Wolverine and charmer

Breeding attempts should also be made with the wolverine and the South Indian great spotted marten , also known as Charsamarder. Here, however, it already failed because it was not possible to obtain sexual partners for the existing animals. They were later also given to the Moscow Zoo.

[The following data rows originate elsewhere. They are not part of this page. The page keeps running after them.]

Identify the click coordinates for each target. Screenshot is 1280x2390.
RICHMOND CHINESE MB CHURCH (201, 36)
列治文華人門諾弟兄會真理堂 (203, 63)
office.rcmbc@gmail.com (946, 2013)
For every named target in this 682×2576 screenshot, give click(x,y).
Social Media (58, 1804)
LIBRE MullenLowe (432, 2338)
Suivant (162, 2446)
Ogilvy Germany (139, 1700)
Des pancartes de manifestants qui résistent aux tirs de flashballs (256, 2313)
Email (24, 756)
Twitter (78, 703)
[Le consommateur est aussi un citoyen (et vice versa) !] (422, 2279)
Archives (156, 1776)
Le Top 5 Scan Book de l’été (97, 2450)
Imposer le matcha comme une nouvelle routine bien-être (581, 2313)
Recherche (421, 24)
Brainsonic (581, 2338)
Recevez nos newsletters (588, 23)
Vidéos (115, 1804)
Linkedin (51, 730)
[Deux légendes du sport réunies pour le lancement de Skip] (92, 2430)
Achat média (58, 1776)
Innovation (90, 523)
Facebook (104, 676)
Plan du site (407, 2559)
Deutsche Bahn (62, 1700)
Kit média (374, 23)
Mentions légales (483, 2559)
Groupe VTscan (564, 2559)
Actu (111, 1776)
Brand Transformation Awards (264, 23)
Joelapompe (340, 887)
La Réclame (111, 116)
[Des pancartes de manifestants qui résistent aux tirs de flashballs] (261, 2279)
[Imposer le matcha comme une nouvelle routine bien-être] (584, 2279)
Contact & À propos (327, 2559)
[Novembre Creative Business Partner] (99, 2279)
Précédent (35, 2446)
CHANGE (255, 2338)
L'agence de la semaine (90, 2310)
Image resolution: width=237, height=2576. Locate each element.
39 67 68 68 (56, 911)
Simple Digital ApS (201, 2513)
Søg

SN Kashtanova, GE Sulimovaa, VL Shevyrkovb, GR Svishcheva: Breeding of the Russian sable - Stages of industrial domestication and genetic variability . In: Russian Journal of Genetics , September 2016 [last accessed July 5, 2018]

Individual evidence

  1. a b c Alexander Tuma: Pelz-Lexikon. Fur and Rauhwarenkunde, Volume XX . Alexander Tuma, Vienna 1950, p. 139–140, keyword “fur farming” .
  2. a b c d e f g h i j k l m n o p q r s t u v w x Fritz Schmidt: Memories of Puschkino, the I. Moscow zoo farm. To build up fur farming in the Soviet Union . In: Das Pelzgewerbe No. 2, 1966, Hermelin-Verlag Dr. Paul Schöps, Berlin et al., Pp. 63-70.
  3. ^ Robrecht Declercq: World Market Transformation - Inside the German Fur Capital Leipzig 1870 and 1939 . Taylor & Francis, Routledge, New York and London, May 25, 2017, p. 117 [last accessed October 5, 2018].
  4. a b c d e f g h Fritz Schmidt: About the development and structure of Soviet-Russian fur farming . In: Der Rauchwarenmarkt , No. 89, Leipzig November 10, 1934, pp. 3–5.
  5. Paul Schöps: The farm breeding of native fur animals . In: Der Rauchwarenmarkt , January 19, 1932, p. 2.
  6. http://shirsha.ru: About the company (О компании) (Russian) Russkij sobol, FGUP [last accessed October 3, 2018].
  7. ^ Information from the tobacco shop, Klaus-Dieter Ribak.
  8. homepage Russkij sobol, FGUP [Last accessed November 5, 2018].
  9. ^ Fritz Schmidt: Letter to Christian Franke, Murrhardt, from September 29, 1977. Collection G. & C. Franke, Murrhardt.
  10. Le .: Planned fur production in Russia . In: Der Rauchwarenmarkt No. 20, May 15, 1936, p. 3.
  11. ^ A b Paul Schöps: The expansion of the Soviet-Russian fur production . In: Der Rauchwarenmarkt No. 7, January 19, 1932, p. 3.
  12. a b c Fritz Schmidt: The book of the fur animals and fur . FC Mayer, Munich 1970, p. 188, 315 .
  13. Paul Schöps: The beginnings of fur farming in Europe . In: Die Pelzwirtschaft issue 1, January 1979, p. 39.